TASK DESCRIPTION —
Please repeat in full every line of the data between the line holding "Residential (490, 190)" and the line holding "Accessori Casa (437, 74)", inclusive, and shift each answer's coordinates by adding 56 to every number.

■ ■ ■ ■ ■ ■ ■

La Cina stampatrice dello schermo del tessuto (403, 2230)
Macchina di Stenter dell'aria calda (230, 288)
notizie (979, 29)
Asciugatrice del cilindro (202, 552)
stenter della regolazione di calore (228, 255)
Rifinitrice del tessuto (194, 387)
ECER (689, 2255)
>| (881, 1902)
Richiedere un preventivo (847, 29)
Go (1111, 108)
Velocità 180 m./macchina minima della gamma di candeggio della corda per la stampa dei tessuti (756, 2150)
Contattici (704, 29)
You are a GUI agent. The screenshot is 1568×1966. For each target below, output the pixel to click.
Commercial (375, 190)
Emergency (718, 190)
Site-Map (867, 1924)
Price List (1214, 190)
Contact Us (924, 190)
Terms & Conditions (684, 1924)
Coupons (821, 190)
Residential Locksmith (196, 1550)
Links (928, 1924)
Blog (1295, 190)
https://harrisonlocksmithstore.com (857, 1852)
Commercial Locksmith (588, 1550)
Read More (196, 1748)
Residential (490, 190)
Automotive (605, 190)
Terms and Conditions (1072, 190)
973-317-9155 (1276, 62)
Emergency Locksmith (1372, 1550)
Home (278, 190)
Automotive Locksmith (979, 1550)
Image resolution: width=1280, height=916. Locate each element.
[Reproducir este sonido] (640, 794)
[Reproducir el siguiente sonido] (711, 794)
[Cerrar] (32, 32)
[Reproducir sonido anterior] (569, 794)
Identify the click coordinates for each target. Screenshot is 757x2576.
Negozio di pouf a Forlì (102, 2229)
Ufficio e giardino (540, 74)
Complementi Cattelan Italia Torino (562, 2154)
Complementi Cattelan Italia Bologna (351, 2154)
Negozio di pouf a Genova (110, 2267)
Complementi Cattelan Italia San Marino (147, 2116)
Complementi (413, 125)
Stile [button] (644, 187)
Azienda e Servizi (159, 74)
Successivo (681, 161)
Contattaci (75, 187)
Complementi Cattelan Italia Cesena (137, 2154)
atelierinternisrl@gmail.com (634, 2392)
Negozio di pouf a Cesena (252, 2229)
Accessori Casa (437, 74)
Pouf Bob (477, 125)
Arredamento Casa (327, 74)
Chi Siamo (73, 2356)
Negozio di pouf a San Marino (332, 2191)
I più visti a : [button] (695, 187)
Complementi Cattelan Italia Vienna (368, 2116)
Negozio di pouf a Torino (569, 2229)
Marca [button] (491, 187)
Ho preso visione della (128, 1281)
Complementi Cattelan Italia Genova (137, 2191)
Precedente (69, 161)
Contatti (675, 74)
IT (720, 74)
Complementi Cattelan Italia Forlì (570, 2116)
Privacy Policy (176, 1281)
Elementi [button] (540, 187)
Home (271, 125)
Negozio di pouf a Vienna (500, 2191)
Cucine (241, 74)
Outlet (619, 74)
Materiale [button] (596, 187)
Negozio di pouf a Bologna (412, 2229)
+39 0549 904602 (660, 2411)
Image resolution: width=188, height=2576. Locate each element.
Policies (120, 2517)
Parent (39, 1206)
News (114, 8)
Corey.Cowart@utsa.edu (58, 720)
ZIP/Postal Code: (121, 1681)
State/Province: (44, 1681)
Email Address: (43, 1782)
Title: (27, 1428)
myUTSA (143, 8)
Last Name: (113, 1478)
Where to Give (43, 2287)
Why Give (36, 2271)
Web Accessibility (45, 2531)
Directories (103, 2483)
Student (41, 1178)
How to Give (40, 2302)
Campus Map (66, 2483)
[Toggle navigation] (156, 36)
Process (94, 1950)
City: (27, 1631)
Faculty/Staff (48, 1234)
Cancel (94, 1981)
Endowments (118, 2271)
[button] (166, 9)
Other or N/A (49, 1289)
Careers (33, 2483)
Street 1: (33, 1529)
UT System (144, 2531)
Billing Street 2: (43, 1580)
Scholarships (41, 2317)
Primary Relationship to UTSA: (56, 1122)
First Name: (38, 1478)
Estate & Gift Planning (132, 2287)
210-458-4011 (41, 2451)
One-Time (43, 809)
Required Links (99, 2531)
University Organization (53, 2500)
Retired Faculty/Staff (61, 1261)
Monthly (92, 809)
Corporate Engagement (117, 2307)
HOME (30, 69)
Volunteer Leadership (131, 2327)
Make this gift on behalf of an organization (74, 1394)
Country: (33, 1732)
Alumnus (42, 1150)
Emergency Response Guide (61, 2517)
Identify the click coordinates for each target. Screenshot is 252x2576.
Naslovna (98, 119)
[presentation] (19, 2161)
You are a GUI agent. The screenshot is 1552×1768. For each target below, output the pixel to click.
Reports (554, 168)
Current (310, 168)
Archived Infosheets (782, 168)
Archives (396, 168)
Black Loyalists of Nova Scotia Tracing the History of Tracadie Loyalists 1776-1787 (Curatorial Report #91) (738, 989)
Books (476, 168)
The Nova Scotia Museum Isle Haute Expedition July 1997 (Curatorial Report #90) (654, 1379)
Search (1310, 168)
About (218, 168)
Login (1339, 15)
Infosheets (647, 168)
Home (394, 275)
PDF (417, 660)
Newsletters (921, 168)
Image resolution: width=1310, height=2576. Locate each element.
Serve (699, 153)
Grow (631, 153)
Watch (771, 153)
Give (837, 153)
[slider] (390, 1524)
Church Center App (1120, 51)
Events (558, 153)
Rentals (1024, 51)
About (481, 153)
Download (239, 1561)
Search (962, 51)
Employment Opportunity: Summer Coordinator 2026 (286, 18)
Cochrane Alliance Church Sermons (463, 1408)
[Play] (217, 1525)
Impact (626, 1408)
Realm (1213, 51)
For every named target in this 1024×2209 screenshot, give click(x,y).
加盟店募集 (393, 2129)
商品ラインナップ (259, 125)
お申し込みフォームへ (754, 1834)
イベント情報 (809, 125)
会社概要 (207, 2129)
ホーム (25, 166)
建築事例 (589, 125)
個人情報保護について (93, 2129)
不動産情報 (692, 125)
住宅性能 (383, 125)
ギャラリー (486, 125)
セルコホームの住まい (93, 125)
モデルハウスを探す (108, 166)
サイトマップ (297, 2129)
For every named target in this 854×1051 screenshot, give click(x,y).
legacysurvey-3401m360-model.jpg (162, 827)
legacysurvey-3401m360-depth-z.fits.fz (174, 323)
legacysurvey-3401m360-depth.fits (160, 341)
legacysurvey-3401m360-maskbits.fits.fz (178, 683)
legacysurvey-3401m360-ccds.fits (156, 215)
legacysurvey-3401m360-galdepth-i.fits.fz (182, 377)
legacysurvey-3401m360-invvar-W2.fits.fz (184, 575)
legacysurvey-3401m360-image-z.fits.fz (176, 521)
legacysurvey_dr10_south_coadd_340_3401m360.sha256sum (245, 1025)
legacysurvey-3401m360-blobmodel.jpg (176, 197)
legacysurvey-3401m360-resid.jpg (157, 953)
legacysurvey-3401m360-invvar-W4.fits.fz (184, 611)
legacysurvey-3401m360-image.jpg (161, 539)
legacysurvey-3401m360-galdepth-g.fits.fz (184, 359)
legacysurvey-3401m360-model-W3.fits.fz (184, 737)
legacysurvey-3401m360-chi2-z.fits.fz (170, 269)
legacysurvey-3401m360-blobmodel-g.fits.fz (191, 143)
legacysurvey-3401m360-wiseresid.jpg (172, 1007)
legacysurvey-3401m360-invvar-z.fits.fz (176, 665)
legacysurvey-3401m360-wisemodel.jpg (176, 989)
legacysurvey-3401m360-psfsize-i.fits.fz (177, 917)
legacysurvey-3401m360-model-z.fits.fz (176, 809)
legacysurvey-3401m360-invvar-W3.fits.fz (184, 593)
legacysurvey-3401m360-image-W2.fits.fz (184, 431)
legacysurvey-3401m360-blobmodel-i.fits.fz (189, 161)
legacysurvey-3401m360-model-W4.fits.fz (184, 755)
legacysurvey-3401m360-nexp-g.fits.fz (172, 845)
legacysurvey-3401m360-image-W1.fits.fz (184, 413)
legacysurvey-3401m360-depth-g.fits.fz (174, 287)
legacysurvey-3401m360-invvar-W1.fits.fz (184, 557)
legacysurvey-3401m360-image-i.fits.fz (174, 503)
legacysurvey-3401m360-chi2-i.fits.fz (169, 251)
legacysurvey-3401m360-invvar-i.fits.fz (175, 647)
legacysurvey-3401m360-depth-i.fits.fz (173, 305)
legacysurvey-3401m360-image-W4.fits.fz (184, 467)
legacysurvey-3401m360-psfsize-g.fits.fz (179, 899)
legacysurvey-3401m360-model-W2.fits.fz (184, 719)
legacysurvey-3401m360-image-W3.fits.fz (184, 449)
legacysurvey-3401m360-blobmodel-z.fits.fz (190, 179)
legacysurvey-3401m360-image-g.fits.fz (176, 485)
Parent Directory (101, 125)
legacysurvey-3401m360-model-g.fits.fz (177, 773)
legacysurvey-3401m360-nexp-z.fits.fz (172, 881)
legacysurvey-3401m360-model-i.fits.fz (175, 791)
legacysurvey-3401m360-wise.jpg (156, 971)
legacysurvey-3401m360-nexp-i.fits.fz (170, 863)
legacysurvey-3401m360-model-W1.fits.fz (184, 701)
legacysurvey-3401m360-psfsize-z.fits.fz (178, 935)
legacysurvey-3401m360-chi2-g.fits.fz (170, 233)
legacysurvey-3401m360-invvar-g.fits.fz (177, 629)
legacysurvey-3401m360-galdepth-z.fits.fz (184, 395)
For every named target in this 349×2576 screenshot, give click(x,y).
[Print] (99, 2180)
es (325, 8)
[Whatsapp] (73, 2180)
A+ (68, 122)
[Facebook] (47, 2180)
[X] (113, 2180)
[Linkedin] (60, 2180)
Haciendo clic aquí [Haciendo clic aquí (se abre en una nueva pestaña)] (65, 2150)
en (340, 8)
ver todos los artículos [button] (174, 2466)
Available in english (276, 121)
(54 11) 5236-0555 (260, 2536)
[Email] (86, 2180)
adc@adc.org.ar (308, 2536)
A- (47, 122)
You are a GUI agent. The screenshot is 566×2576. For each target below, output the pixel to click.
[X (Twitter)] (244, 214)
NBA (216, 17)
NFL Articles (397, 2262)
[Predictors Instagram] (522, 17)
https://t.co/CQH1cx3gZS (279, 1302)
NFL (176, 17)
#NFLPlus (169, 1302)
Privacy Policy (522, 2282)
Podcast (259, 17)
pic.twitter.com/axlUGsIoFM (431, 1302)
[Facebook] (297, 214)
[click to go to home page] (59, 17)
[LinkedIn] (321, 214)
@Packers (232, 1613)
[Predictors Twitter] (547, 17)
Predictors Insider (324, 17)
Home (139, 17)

■ ■ ■ ■ ■ ■ ■

TASK ANSWER —
Residential (546, 246)
Automotive (661, 246)
Terms and Conditions (1128, 246)
973-317-9155 (1332, 118)
Emergency Locksmith (1428, 1606)
Home (334, 246)
Automotive Locksmith (1035, 1606)
Image resolution: width=1280, height=916. Locate each element.
[Reproducir este sonido] (696, 850)
[Reproducir el siguiente sonido] (767, 850)
[Cerrar] (88, 88)
[Reproducir sonido anterior] (625, 850)
Identify the click coordinates for each target. Screenshot is 757x2576.
Negozio di pouf a Forlì (158, 2285)
Ufficio e giardino (596, 130)
Complementi Cattelan Italia Torino (618, 2210)
Complementi Cattelan Italia Bologna (407, 2210)
Negozio di pouf a Genova (166, 2323)
Complementi Cattelan Italia San Marino (203, 2172)
Complementi (469, 181)
Stile [button] (700, 243)
Azienda e Servizi (215, 130)
Successivo (737, 217)
Contattaci (131, 243)
Complementi Cattelan Italia Cesena (193, 2210)
atelierinternisrl@gmail.com (690, 2448)
Negozio di pouf a Cesena (308, 2285)
Accessori Casa (493, 130)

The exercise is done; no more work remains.